1. Note su fondo rosso – fogli su fili del telefono. E i grilli, faccia morta, fischiano perplessi prescrizioni.

2. In cielo sorse pure una brughiera. Romicò2 piano rosso e grigio. Nubi tirarono lontane strisce di bosco. Rosmarinammo. Una luce anforò senza casa. Atene3 fece magie; anche lilla. (Ciclismo in abiti avvizziti per piatte piante secche).
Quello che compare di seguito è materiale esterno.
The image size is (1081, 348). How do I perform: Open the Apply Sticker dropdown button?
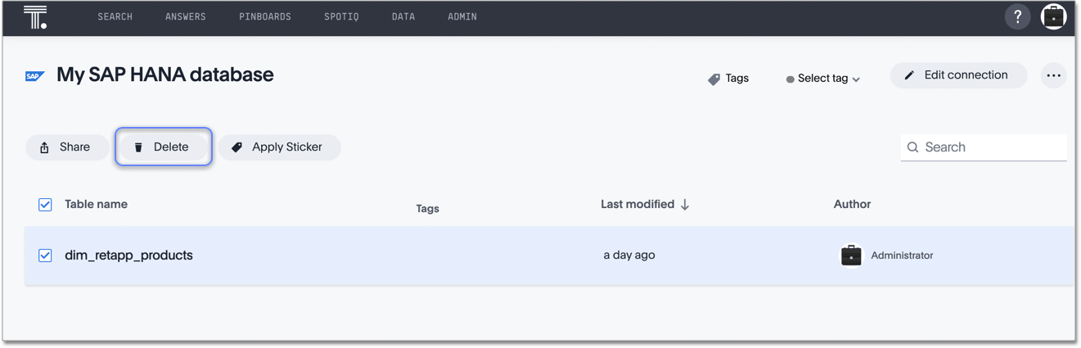[x=279, y=147]
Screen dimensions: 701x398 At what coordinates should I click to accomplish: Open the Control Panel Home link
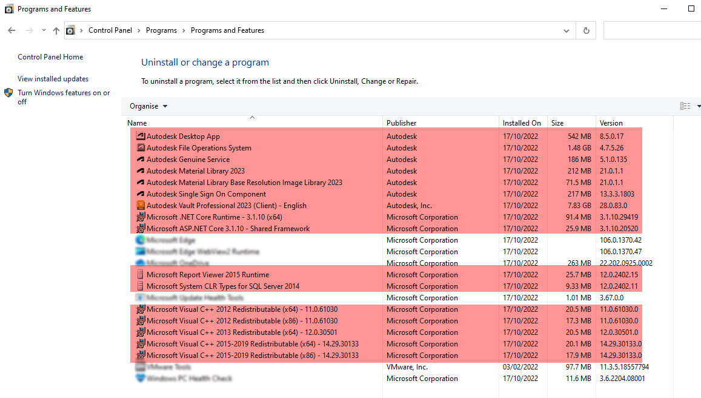50,57
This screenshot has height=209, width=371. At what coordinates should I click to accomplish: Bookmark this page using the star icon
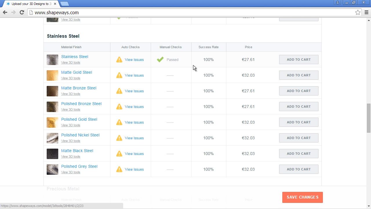point(358,12)
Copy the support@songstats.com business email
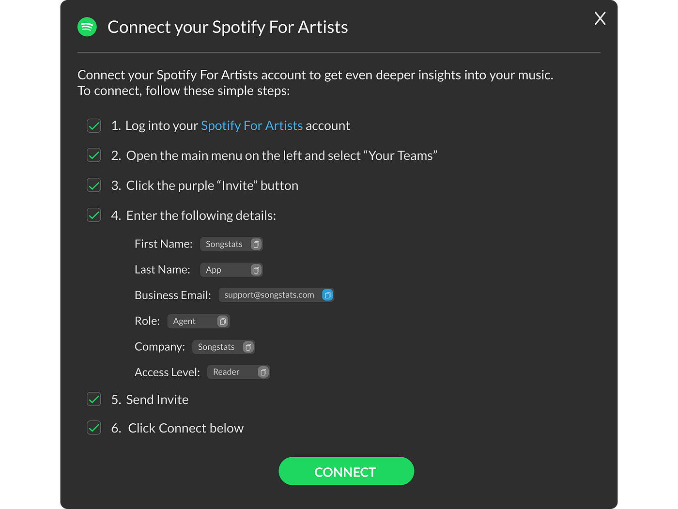Image resolution: width=678 pixels, height=509 pixels. pos(328,295)
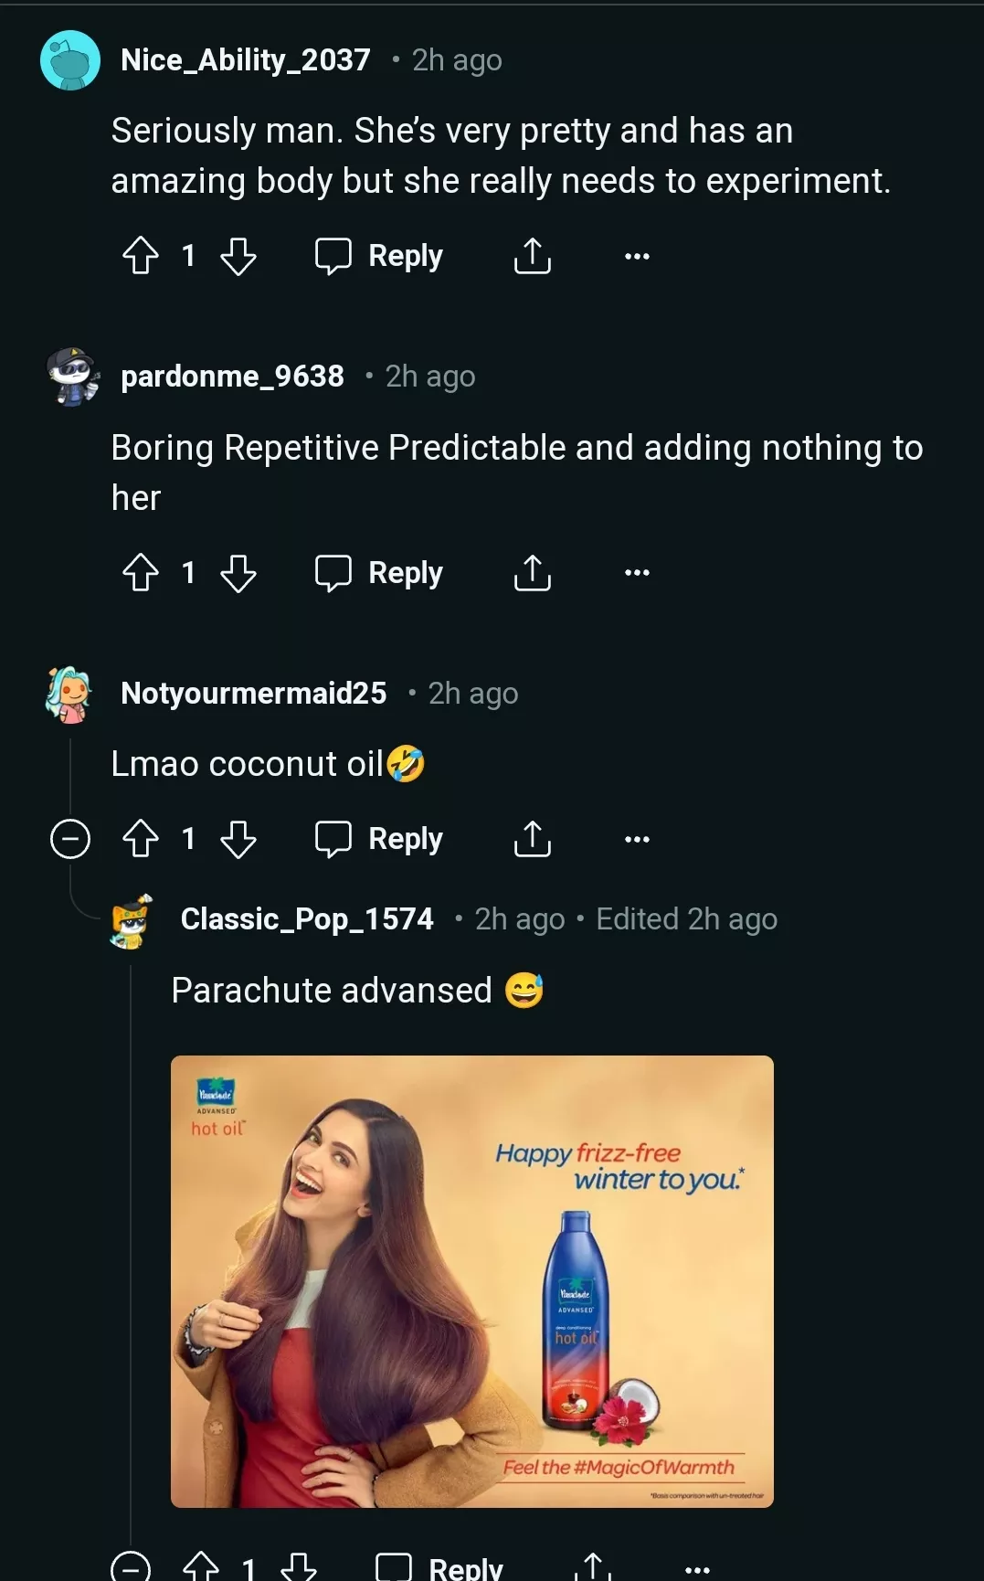Upvote Nice_Ability_2037's comment
Viewport: 984px width, 1581px height.
click(141, 256)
3. La sua manina gelida mi s’aggirò come un fantasma per la nuca; né di seno allacciato se n’ebbe molto; aprì la bocca a una nuvoletta di tondiforme liuto, e alternativamente denti d’oro centimetrici (quando i fulmini globulari4 dei motociclisti ribollivano indispettiti).

4. Orchestrali portarono trasalendo a labbra punti interrogativi d’ottone scossero selvaggiamente sonanti grate uno si rivoltò libidinoso nelle spire del luccicante anaconda (e morse in più al gigante la punta della coda, sicché ippopotamente entrò in calore. – Ragazze bene con code di cavallo; vedove grigie5 in fibre di carbonio; caos di sedie. Gioventù immaschia. Villanamente. Mosche, sulla tovaglia, tracciano, senza meta come polli, angoli impotenti).

5. Ci mostriamo la luna di carta6.

6. Di notte s’ingrossano voci. Amoreggiano inviti di gomma. Risolini cicognano. Liquame sussurra assente. Venti devono cercare.

7. Fuori : un tavolo mi sbarrò rigido il passo e fuggì subito via. C’era ancor solo un baciamano brillante all’informe. (Ragazze, sassifraghe, siedono al mio ramo). (Temistocle prima di Salamina ha immolato persiani; il porco; nobile semplicità quieta grandezza7).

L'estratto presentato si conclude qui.